Stated problem: From the kriging example on groundwater levels, write out word for word the passage from "r_wl_dem = np.corrcoef(obs_wl, obs_dem)[0, 1]" to "np.linalg.lstsq(A, obs_wl, rcond=None)".

Note
Go to the end to download the full example code.
Kriging with External Drift — groundwater levels#
Kriging with External Drift (KED), also called Universal Kriging with a known trend, incorporates a secondary variable available at all prediction locations to model a non-stationary mean.
In this example the drift function is the land-surface elevation (DEM), which correlates strongly with groundwater levels (r ≈ 0.99). Plain ordinary kriging (OK) assumes a stationary mean and ignores this structure; KED explicitly conditions each estimate on the local elevation, producing maps that track the topographic gradient far more faithfully.
Workflow
Call
Kriging(ndrift=1)to declare one external drift function.Supply drift values at observation locations with
set_obs_drift().Supply drift values at grid nodes with
set_grid_drift().The variogram is fitted to the residuals after removing the linear DEM trend — these represent the spatially correlated component unexplained by the drift.
Dataset — obs_gwlevel.csv: 334 groundwater-level observations from
wells in 2015. Column dem35 is the land-surface elevation at each well.
The DEM is interpolated to grid nodes by nearest-neighbour.
import numpy as np
import pandas as pd
import matplotlib.pyplot as plt
from scipy.interpolate import NearestNDInterpolator
from krigekit import Kriging
# ---------------------------------------------------------------------------
# Load 2015 observations
# ---------------------------------------------------------------------------
df = pd.read_csv("../test_data/obs_gwlevel.csv")
df15 = df[df["Year"] == 2015].dropna(subset=["Observed", "dem35"])
obs_coord = df15[["x", "y"]].values.astype(float)
obs_wl = df15["Observed"].values.astype(float) # groundwater level (m)
obs_dem = df15["dem35"].values.astype(float) # land-surface elevation (m)
r_wl_dem = np.corrcoef(obs_wl, obs_dem)[0, 1]
print(f"N = {len(obs_wl)} wells | r(water level, DEM) = {r_wl_dem:.3f}")
# Variogram of residuals after removing the linear DEM trend
A = np.column_stack([obs_dem, np.ones(len(obs_dem))])
coeff, _, _, _ = np.linalg.lstsq(A, obs_wl, rcond=None)
resid = obs_wl - A @ coeff
sill_res = float(np.var(resid, ddof=1))
sill_tot = float(np.var(obs_wl, ddof=1))
print(f"Total variance = {sill_tot:.1f} m² → "
f"residual variance (after DEM detrend) = {sill_res:.1f} m² "
f"(R² = {1 - sill_res / sill_tot:.3f})")

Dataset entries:
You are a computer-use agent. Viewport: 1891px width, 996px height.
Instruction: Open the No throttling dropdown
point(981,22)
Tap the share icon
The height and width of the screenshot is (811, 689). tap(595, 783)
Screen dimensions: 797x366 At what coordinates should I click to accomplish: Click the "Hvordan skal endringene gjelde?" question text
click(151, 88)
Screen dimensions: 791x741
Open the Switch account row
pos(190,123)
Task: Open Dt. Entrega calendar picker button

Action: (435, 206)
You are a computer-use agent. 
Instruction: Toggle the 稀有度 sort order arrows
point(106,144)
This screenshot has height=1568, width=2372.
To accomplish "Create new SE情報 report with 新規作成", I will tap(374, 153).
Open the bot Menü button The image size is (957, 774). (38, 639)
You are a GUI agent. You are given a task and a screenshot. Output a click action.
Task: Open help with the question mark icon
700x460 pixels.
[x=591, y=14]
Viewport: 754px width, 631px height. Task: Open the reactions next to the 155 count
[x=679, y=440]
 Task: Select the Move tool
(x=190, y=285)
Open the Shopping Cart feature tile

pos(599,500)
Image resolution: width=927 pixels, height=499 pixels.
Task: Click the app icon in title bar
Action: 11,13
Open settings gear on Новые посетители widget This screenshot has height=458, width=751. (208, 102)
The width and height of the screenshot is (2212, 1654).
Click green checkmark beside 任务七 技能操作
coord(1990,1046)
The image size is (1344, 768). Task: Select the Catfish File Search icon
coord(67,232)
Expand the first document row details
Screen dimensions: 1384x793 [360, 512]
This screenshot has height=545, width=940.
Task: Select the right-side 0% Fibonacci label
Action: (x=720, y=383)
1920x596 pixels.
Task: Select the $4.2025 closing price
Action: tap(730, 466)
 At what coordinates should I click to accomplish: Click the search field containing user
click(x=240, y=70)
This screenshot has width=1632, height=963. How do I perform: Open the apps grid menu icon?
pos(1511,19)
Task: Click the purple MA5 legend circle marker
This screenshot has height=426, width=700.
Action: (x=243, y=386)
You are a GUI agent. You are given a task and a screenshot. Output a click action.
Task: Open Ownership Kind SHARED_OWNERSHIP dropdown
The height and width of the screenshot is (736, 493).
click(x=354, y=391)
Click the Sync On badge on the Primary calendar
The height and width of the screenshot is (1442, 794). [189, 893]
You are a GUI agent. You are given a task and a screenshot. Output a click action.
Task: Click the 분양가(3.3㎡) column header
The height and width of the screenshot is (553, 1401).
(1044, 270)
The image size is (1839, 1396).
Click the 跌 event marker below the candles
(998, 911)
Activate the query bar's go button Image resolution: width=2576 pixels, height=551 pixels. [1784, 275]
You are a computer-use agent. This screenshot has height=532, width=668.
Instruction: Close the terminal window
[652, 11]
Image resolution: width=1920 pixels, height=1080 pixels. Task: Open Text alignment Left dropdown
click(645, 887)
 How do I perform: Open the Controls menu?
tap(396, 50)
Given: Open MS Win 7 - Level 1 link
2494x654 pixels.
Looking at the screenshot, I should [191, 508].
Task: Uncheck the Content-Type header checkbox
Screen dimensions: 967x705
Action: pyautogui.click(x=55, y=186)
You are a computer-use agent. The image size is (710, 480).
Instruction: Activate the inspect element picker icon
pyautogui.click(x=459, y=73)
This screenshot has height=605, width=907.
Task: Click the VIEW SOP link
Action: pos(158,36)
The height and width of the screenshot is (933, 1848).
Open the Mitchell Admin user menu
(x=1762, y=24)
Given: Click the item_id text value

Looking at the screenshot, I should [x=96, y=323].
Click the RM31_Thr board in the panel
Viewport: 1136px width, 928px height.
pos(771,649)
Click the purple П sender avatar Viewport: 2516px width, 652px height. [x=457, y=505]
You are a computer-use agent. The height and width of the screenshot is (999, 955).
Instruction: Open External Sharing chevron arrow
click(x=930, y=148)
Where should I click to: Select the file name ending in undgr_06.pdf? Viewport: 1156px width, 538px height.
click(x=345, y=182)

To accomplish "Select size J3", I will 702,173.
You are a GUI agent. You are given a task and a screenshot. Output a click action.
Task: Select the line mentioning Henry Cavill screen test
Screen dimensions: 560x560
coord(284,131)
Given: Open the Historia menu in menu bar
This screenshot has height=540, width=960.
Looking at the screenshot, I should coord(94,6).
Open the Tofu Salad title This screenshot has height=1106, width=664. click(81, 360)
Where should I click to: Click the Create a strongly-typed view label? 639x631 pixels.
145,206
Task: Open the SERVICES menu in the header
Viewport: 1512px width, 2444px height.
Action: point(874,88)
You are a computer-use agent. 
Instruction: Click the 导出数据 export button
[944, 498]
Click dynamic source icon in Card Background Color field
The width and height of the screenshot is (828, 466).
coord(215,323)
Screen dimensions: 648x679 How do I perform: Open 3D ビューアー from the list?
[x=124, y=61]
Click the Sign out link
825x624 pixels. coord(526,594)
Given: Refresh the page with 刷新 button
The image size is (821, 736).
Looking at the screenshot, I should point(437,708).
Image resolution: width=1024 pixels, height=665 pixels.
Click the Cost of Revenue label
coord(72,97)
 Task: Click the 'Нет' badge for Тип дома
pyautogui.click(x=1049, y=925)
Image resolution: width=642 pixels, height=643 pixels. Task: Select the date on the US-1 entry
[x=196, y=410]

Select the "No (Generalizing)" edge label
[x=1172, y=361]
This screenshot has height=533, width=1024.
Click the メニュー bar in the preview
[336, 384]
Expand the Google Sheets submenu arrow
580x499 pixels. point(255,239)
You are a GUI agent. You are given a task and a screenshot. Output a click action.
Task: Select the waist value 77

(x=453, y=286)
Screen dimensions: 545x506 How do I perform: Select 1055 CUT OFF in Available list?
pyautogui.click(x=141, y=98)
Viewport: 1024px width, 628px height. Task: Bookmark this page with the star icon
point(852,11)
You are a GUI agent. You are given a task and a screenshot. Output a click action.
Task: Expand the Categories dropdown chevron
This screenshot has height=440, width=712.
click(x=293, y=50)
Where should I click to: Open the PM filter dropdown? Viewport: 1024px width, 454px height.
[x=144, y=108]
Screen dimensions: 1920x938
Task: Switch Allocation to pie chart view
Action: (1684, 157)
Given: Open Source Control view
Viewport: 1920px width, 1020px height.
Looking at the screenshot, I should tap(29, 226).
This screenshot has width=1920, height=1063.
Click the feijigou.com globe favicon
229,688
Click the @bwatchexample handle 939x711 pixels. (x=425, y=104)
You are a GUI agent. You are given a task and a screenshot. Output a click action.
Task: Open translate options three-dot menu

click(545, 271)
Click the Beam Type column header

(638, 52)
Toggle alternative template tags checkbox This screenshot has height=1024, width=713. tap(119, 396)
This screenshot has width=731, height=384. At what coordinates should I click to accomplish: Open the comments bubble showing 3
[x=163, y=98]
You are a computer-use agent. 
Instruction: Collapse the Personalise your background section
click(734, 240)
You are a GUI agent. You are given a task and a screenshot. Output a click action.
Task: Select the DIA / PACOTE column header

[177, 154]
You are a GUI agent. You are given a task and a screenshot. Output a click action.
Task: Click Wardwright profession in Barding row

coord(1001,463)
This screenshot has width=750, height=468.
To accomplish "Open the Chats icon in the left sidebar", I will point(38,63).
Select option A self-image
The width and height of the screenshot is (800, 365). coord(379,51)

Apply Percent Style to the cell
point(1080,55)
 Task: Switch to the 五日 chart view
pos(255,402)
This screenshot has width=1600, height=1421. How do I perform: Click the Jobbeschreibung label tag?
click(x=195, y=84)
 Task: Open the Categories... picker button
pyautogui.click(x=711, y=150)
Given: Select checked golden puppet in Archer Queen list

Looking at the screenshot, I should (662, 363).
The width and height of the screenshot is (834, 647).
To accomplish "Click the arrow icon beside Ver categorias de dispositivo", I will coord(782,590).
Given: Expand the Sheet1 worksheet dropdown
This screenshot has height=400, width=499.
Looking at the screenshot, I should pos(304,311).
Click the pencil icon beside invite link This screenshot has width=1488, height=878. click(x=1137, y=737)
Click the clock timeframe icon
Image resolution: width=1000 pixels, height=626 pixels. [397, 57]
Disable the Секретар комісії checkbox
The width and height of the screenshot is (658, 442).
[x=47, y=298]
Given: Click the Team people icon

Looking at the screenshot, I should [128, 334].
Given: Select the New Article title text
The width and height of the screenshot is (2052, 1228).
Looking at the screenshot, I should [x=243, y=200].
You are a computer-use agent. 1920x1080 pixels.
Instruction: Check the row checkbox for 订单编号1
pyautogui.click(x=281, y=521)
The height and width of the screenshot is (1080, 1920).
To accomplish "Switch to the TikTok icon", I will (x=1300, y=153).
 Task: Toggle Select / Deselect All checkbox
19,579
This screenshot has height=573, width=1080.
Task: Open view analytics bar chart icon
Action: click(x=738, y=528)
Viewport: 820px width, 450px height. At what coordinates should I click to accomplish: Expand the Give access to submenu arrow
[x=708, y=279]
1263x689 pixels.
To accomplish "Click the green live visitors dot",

Exercise answer:
r_wl_dem = np.corrcoef(obs_wl, obs_dem)[0, 1]
print(f"N = {len(obs_wl)} wells | r(water level, DEM) = {r_wl_dem:.3f}")
# Variogram of residuals after removing the linear DEM trend
A = np.column_stack([obs_dem, np.ones(len(obs_dem))])
coeff, _, _, _ = np.linalg.lstsq(A, obs_wl, rcond=None)